#### [WHAT IS NEEDED]
If a line in the records below contains "computer", copy that line.

#### [DATA TO EXAMINE]
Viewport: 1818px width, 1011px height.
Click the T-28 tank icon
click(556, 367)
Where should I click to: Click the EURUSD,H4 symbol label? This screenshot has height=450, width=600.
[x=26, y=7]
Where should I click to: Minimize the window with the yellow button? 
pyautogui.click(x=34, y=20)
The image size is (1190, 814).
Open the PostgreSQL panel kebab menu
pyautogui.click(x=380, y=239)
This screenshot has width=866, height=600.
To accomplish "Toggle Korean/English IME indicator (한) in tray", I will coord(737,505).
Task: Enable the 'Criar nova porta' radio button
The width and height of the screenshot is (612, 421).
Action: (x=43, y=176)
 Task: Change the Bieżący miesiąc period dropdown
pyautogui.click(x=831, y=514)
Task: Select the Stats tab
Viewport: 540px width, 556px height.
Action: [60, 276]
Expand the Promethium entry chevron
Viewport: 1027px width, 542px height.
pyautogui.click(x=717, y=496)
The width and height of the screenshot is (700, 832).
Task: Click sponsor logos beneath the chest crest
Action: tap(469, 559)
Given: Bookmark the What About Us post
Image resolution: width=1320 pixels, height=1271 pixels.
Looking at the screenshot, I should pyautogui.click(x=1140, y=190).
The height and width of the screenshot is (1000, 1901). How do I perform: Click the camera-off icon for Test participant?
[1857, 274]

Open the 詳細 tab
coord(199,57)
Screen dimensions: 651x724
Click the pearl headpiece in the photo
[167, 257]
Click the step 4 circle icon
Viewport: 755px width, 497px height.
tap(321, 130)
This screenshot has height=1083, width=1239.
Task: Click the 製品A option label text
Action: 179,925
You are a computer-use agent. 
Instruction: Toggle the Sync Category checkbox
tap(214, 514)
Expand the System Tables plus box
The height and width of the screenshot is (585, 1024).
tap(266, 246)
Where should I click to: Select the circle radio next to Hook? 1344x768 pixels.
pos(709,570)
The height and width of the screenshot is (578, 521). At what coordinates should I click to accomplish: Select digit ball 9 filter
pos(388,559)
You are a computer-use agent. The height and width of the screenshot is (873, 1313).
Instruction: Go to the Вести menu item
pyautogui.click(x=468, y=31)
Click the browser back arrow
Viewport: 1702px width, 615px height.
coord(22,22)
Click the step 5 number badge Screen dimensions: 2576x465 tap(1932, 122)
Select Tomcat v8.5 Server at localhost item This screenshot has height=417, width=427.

#### [SOLUTION BELOW]
You are a computer-use agent. 
You are a computer-use agent. The height and width of the screenshot is (873, 1313).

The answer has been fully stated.